__Task statement__
Repeat the listing below exactly. Pictures do not belong in the copy.

__Supplied information__
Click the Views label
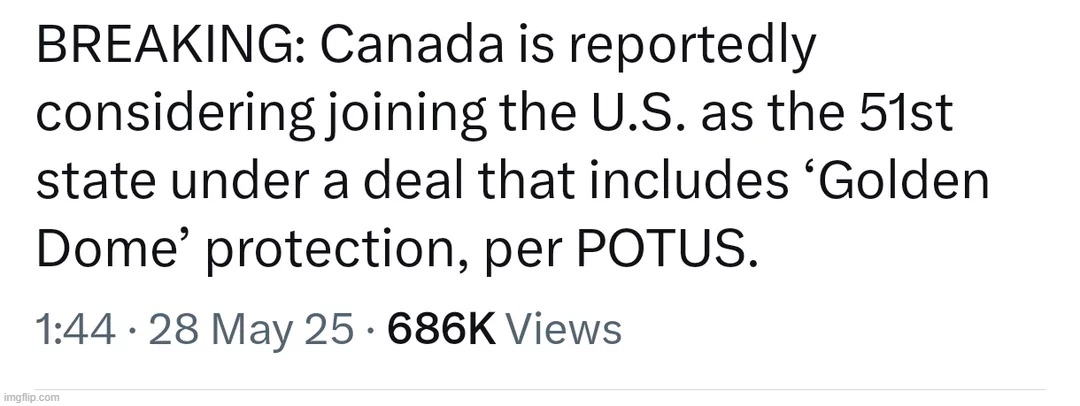 pos(564,329)
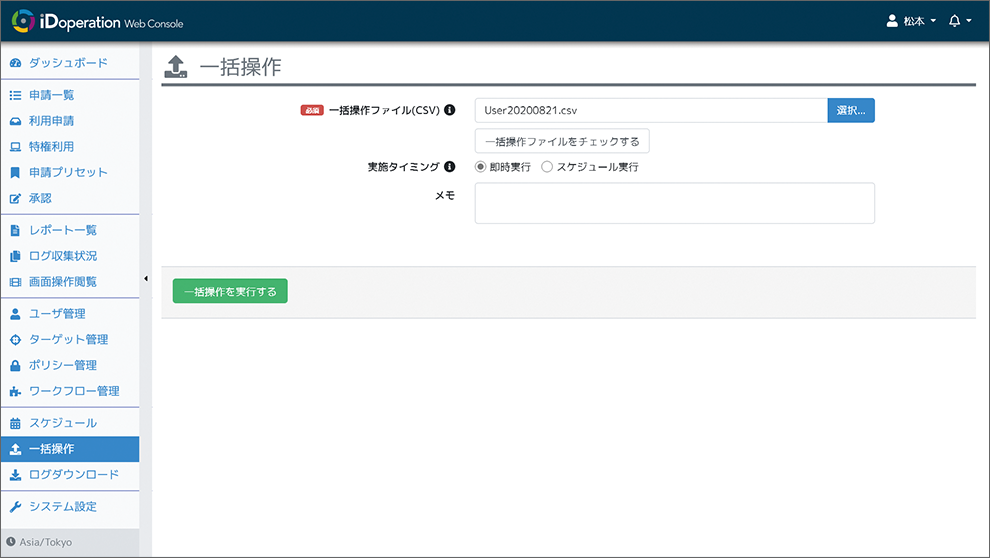Click info icon beside 一括操作ファイル(CSV)
Image resolution: width=990 pixels, height=558 pixels.
(x=450, y=110)
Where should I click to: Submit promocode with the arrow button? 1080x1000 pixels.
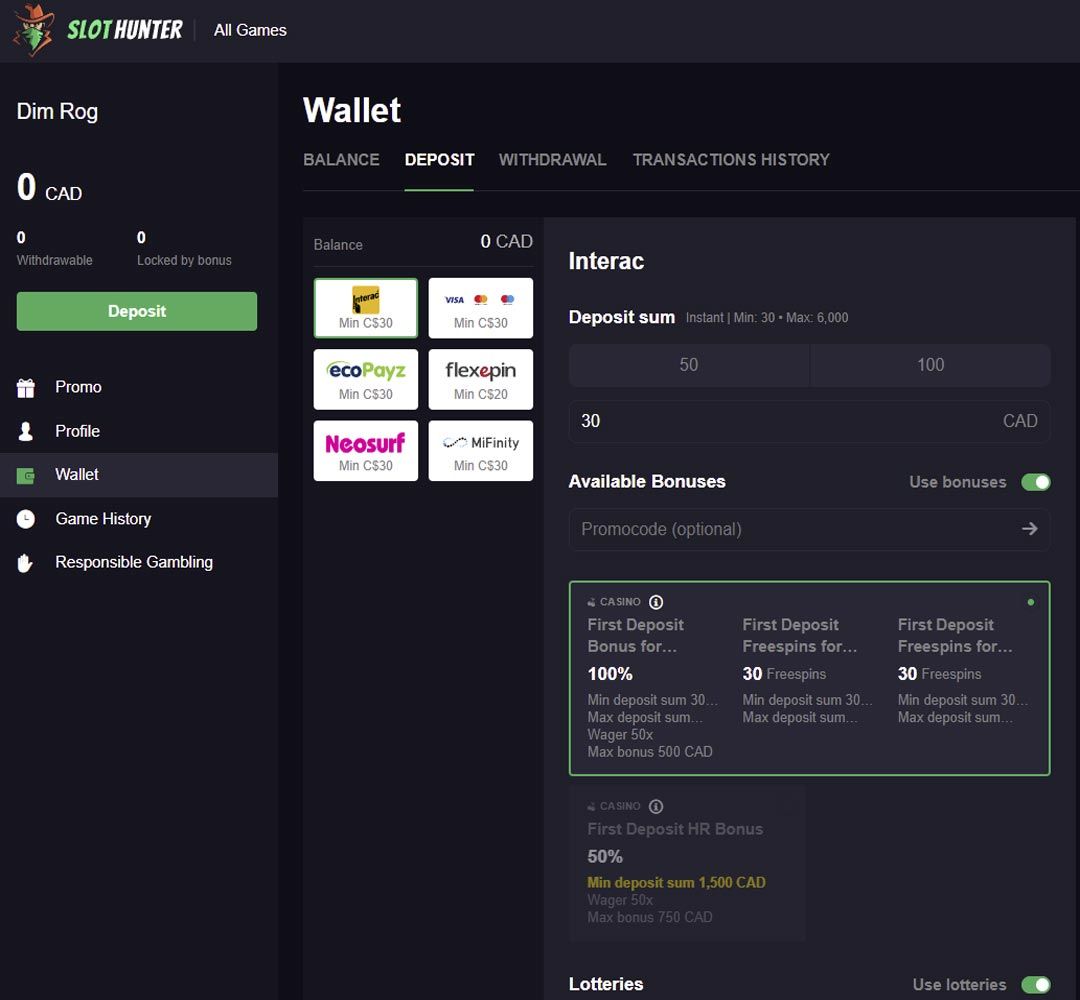tap(1029, 529)
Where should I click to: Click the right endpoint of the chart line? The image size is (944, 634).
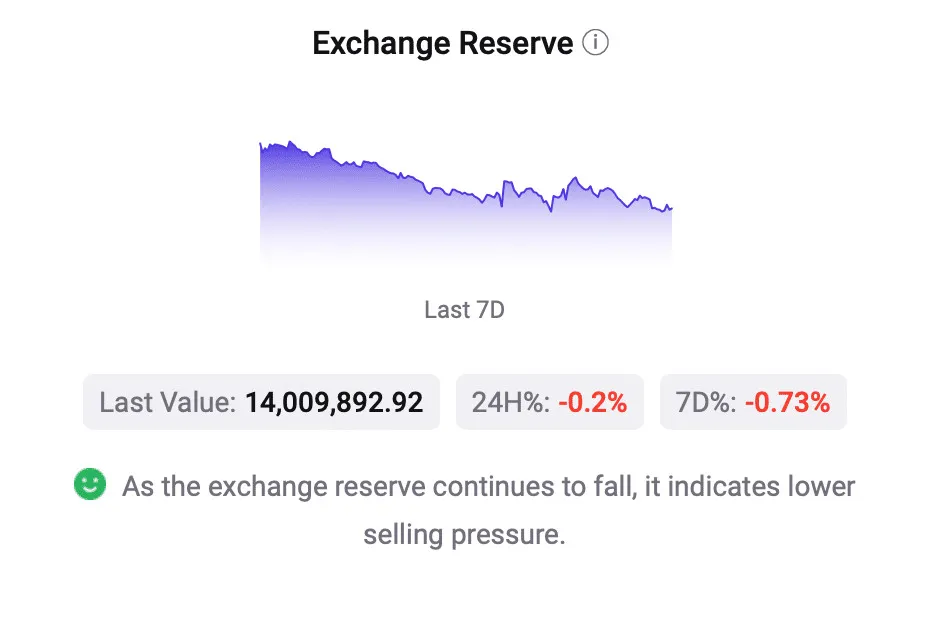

__Task answer__
Click the Views label
 pos(564,329)
Click info icon beside 一括操作ファイル(CSV)
Image resolution: width=990 pixels, height=558 pixels.
(x=450, y=110)
Where should I click to: Submit promocode with the arrow button? 1080x1000 pixels.
tap(1029, 529)
Where should I click to: Click the right endpoint of the chart line? The image size is (944, 634).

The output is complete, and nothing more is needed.